Edward Clarke Lowe (15 December 1823-30 March 1912) was an English educator and a key participant in the foundation and development of the Woodard Schools.

==Early life and education==
Lowe was born in Everton Liverpool, in 1823, the youngest son of Samuel Lowe an attorney and his wife Maria Murray, and was given the name Clarke after an uncle John Clarke, Master of Rugeley Grammar School. His father died when he was four and his mother when he was ten and it was his eldest sister Eliza who looked after the family. She had been well educated by her uncle John Clarke and set up a very successful school in Bootle. Not only did she pay off the eldest brother's debts but she also funded the education of her younger brothers and sisters. She also educated them initially at her own school, and Edward Lowe was no exception. He was probably with the school when it moved to Seaforth. He then went to Magdalene Hall Oxford under Rev. William Jacobson. In June 1844 he was elected to the Bible Clerkship at Lincoln College, Oxford where he became a pupil of Mark Pattison. In 1847, he became second master of the King's School Ottery St. Mary. He was ordained deacon in September of the same year and also became curate of the parish.

==Woodard Schools==
In 1849 he joined Rev Nathaniel Woodard at Shoreham as second master at St Nicholas College Lancing. Woodard had just begun his efforts to found, by public subscription, a system of Church of England education for the middle classes. In January 1850, Lowe became first headmaster at Hurstpierpoint College, the first middle school of the system, where he stayed until the end of 1872. He made a lasting impression, and the school still performs Shakespeare plays as he established them in 1854, and celebrates the "Lowe's Dole", an annual presentation to the choristers which he funded.

Lowe married Harriet Duke Coleridge of Ottery St Mary, Devon. Harriet's mother became mentally ill after giving birth to Harriet's much younger sister, Alice. Alice Mary Coleridge was brought up by Lowe and his wife and Alice played a major part in the setting up of Abbots Bromley School for Girls. Woodard thought his foundation would be wasting its efforts in promoting the education of women. Lowe, who owed so much to his well educated older sister Eliza, strongly disagreed. He believed that university education should be open to women and with his friends eventually prevailed upon Woodard to give his blessing and use his enormous fund-raising skills for the foundation of the School of St. Anne at Abbots Bromley in 1874. Eliza Lowe and the Founding of Woodard Schools for Girls, published by Lutterworth Press in 2021 argues that Woodard never agreed to the founding of S. Anne's and that Edward Lowe, together with supporters in the Midlands, was solely responsible for the founding of the school.

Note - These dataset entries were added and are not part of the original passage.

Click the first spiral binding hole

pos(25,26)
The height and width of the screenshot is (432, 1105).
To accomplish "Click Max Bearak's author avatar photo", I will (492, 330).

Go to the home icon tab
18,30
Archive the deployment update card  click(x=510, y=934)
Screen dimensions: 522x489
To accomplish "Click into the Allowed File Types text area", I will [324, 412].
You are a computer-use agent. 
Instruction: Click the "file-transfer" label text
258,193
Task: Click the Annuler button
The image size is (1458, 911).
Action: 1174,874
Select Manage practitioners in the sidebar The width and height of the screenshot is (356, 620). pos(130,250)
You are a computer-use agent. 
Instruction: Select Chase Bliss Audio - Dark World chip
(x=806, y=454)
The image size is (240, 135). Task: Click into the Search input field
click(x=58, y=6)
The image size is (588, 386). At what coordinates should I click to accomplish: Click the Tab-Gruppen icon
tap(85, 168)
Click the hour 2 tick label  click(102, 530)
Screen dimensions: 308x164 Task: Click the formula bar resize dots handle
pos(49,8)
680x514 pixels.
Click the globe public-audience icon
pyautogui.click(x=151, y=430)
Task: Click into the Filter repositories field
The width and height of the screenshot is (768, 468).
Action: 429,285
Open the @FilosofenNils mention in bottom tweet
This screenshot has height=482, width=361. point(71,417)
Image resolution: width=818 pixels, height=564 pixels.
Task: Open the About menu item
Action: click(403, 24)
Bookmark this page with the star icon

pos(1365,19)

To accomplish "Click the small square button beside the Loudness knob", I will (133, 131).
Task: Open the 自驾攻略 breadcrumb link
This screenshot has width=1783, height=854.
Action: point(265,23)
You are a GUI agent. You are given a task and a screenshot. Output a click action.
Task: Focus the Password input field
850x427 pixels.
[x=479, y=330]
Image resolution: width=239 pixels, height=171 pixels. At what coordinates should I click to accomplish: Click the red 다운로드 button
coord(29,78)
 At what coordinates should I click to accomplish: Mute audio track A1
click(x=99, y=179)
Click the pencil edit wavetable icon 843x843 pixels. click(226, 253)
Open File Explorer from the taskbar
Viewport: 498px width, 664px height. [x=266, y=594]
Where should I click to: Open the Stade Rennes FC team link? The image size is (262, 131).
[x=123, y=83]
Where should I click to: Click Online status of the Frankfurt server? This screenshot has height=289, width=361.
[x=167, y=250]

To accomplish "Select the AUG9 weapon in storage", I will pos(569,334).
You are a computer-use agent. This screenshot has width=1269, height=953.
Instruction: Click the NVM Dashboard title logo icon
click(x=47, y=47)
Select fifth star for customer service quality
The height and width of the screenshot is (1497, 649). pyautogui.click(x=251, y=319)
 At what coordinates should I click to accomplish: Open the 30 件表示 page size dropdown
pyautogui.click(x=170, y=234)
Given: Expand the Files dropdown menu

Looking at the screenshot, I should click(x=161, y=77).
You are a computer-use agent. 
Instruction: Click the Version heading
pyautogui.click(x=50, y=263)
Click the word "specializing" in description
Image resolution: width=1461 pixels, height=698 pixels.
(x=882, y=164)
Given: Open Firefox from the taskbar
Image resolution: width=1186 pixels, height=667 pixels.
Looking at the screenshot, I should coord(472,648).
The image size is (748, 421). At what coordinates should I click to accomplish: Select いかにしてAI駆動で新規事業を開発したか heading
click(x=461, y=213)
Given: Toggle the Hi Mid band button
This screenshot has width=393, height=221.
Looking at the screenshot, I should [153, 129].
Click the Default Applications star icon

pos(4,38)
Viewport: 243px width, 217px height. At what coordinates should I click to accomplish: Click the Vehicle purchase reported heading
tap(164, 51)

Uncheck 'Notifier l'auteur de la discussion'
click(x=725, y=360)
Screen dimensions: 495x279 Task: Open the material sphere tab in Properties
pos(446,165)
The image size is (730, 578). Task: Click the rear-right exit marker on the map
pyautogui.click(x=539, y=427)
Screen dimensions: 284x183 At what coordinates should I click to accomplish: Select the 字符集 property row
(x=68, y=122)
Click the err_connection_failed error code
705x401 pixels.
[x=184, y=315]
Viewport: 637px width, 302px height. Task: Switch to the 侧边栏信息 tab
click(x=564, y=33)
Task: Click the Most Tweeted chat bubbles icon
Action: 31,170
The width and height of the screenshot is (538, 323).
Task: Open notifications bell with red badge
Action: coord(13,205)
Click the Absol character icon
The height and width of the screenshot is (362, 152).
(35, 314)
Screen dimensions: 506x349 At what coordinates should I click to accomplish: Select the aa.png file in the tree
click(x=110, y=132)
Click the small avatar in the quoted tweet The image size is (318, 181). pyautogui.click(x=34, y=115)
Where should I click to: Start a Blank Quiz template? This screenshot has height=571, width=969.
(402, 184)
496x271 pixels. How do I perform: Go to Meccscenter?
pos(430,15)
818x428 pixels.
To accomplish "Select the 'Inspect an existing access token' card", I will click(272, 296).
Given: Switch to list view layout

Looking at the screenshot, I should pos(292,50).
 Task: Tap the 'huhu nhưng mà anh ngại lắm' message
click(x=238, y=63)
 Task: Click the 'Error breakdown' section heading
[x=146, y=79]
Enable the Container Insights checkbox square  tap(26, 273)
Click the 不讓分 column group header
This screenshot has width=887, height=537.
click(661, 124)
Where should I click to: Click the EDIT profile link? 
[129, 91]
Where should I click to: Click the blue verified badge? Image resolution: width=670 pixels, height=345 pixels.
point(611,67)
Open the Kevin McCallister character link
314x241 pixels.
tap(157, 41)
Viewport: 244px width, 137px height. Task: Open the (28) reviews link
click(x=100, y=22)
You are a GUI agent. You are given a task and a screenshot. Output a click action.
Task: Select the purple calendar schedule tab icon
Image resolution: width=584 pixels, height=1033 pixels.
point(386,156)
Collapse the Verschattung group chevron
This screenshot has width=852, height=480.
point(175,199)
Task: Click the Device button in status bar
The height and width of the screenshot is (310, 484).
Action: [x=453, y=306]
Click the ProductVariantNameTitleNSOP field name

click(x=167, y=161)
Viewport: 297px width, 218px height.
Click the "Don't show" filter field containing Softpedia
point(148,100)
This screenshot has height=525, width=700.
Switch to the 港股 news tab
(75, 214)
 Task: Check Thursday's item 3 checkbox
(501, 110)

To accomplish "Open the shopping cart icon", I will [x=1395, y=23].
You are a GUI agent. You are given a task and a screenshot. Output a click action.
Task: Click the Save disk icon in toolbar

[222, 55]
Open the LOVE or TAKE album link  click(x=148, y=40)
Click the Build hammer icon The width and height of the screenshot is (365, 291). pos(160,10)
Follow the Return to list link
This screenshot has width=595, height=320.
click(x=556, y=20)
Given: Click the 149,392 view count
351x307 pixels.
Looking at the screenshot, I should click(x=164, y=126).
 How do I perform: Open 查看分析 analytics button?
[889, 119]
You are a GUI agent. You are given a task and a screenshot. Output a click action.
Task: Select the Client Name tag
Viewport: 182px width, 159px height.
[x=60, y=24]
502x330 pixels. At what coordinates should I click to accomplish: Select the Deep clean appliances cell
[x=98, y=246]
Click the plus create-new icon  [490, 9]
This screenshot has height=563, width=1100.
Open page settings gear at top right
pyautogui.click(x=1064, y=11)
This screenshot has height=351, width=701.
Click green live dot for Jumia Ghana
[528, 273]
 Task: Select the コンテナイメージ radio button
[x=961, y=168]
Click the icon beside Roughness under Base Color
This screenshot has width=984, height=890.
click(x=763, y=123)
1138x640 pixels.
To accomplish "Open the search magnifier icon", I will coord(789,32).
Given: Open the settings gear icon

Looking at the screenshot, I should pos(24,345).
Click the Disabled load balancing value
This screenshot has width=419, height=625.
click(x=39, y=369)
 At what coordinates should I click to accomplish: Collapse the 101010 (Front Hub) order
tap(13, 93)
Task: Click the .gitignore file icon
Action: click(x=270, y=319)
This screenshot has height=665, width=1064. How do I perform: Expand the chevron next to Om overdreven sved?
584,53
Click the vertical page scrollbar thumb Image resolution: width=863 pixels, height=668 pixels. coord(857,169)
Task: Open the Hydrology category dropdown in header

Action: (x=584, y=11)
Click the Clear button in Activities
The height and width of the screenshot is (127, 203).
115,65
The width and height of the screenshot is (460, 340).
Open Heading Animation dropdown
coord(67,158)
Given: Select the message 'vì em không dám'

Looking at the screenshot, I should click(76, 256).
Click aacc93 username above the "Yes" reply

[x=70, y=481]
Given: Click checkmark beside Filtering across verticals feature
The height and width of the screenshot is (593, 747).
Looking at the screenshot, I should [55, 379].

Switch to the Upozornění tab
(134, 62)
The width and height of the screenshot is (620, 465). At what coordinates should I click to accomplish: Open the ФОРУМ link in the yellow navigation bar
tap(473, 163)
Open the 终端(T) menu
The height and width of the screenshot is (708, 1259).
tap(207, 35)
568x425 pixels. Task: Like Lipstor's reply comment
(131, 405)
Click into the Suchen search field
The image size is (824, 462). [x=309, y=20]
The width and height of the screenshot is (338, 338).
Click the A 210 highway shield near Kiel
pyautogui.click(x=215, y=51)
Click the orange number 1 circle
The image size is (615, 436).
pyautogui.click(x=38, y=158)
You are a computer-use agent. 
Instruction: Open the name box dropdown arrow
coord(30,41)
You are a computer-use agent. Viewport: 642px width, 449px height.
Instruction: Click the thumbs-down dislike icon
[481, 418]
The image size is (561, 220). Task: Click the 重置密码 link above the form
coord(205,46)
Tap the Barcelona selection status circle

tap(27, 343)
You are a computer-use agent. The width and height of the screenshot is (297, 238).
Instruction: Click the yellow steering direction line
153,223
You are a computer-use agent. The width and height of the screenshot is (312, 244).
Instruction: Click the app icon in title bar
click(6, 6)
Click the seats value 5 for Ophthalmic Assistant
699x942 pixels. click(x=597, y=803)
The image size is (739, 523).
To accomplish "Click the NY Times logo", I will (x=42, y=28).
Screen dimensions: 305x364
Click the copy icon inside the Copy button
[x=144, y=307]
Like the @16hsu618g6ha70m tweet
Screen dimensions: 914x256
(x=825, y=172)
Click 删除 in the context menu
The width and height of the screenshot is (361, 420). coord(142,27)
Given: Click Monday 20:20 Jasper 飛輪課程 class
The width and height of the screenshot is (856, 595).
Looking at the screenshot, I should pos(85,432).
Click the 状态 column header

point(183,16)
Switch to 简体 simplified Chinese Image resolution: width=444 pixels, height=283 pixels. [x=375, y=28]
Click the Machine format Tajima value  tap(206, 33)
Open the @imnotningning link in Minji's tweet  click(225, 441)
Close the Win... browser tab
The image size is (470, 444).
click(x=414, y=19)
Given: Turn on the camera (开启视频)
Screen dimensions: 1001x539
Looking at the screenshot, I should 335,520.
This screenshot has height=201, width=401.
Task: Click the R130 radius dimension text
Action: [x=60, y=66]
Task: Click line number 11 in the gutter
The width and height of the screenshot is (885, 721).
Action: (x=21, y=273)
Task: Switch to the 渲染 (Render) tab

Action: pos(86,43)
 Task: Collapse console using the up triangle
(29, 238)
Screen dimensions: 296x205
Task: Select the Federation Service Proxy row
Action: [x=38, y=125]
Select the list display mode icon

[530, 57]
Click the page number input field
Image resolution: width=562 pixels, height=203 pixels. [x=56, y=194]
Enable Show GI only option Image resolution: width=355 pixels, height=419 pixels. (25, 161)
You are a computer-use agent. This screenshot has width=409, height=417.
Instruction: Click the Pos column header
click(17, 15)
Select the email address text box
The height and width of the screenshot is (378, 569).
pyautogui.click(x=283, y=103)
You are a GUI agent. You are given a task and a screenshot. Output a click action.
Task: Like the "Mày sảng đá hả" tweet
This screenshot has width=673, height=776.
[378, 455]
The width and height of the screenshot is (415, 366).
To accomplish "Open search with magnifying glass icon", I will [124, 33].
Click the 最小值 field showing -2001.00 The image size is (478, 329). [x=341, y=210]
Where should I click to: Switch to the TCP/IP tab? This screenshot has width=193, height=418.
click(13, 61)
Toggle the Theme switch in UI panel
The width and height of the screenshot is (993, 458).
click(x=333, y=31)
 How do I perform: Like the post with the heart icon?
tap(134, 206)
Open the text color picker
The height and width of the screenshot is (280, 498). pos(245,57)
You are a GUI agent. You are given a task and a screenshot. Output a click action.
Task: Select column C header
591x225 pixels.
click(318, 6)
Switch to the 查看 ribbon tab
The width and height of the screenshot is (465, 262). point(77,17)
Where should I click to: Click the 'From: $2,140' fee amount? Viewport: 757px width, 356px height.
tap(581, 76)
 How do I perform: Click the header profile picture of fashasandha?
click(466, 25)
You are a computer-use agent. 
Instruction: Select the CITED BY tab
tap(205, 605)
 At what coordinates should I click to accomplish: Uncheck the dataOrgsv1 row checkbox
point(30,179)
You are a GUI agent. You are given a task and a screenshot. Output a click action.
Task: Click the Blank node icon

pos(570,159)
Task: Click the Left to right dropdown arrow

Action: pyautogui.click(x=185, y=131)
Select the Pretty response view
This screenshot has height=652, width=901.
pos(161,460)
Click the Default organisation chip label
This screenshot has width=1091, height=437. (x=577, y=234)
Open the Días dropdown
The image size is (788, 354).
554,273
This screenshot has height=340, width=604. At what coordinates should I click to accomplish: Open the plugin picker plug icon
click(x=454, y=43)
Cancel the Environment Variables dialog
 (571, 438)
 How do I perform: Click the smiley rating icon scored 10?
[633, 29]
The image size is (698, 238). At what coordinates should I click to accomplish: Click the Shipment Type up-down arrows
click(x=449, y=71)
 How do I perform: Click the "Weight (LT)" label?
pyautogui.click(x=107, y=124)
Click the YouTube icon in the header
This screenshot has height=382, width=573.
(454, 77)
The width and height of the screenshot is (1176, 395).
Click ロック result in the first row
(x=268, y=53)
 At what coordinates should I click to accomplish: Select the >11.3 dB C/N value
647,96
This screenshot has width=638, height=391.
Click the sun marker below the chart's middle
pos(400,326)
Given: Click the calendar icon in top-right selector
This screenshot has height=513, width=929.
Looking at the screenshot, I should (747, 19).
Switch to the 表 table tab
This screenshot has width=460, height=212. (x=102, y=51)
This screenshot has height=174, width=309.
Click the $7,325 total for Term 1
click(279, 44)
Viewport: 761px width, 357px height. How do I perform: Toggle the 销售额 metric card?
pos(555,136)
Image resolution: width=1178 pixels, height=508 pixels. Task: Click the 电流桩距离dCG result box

In 1873 Lowe became Provost of the Midland District of St Nicholas's College with a number of educational responsibilities. He was head of the Society of St Mary and John of Lichfield in union with St Nicholas' College, and directed the large schools at Denstone College and Ellesmere College for boys as well as the two Abbots Bromley schools for Girls – St Anne and later St Mary. Lowe also directed a boys' school at Dewsbury. In 1873 he also became a Canon of Ely Cathedral and from 1880 represented the Chapter as Proctor in Convocation. Lowe published several small educational works,

In 1891 on the death of Woodard, he was elected Provost of Lancing College in succession to the founder and returned into Sussex, living at Henfield where he died in 1912. His funeral took place at Ely Cathedral.

==Publications==
- Porta Latina
- Erasmus College Series (Erasmi Colloquia Selecta)
- An English Primer of Religion and General Instruction, 1866. 2nd Edition 1868.
- Divina Commedia di Dante, Translations Divine Comedy 1902 and 1904
- Young Englishman's First Poetry Book
- An annotated edition of G Herbert's Church Porch
- St. Nicolas College and its Schools - A record of thirty years work to endow the Church of England with a system of self supporting boarding schools, Oxford 1878.